Continuation Methods for Multi- and Many Objective Optimization Problems
In many applications the problem arises that several objectives have to be optimized leading to a multi-objective optimization problem (MOP). One important haracteristic of a MOP is that its solution set, the so-called Pareto set, is typically not given by a single solution as for ‘classical’ scalar optimization problems. Instead it forms under certain mild assumptions on the model a (k-1)-dimensional object, where k is the number of objectives involved in the problem. After the huge success of the consideration of MOPs in many applications e.g. coming from
engineering or finance in the recent past, and since the decision making process is getting more and more complex in many applications there is a recent trend to consider more objectives. Problems of that kind with four and more objectives are called many objective optimization problems (MaOPs). The numerical treatment of such problems differs from the treatment of MOPs (i.e., k<4) as a finite size representation of the entire Pareto set can not be computed any more with sufficient approximation quality. On the other hand, the computation of single solutions (e.g, via scalarization methods) very unlikely yields the desired 'optimal' trade off solution as the solution of such a problem depends on several factors. In this talk, we present the Pareto Explorer, a global/local exploration tool for the effective treatment of MaOPs. The Pareto Explorer consists of 2 stages: first, a solution is selected via a global searcher such as an volutionary algorithm.

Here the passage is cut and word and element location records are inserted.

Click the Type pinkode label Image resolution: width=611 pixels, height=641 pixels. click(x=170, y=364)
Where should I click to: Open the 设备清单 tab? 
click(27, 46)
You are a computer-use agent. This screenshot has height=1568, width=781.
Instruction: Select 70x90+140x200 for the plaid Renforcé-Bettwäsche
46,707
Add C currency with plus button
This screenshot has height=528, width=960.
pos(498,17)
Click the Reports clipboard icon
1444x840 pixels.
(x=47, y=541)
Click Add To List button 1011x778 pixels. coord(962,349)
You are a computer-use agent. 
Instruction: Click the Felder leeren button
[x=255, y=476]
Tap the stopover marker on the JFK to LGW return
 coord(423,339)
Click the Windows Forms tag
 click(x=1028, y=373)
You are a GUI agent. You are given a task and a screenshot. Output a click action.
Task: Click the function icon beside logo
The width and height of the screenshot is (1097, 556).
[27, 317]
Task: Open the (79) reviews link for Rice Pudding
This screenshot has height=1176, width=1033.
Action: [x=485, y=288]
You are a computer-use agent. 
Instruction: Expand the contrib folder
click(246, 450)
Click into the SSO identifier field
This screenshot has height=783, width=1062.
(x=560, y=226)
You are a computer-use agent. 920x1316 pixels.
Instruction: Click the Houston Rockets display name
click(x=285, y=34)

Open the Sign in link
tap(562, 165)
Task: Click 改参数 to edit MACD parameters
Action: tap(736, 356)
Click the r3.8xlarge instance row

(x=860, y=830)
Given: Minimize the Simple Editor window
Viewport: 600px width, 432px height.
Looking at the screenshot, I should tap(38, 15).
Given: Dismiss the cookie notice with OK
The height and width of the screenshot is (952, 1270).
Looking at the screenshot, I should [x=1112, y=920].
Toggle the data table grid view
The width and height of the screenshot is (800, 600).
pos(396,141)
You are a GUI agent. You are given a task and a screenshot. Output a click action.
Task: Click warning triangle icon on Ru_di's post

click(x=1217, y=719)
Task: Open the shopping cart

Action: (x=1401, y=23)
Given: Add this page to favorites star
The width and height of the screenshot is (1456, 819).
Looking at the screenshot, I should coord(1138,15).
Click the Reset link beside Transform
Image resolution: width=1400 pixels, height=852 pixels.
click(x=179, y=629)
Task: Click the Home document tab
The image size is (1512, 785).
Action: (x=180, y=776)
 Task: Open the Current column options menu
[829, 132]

In the next step, the search is refined (locally) by steering the search along the solution set into a certain direction given by the decision maker, where this direction can be specified either in decision or in objective space. For this guided search we utilize the recently proposed multi-objective continuation method Pareto Tracer that possesses these steering features. We demonstrate the strength of the novel approach on several examples, including a 14 objective MaOP that arises in the design of a laundry system. Finally, we give some hints of how the ideas of the continuation method can be extended for the design of specialized evolutionary algorithms that aim to perform such exploration steps.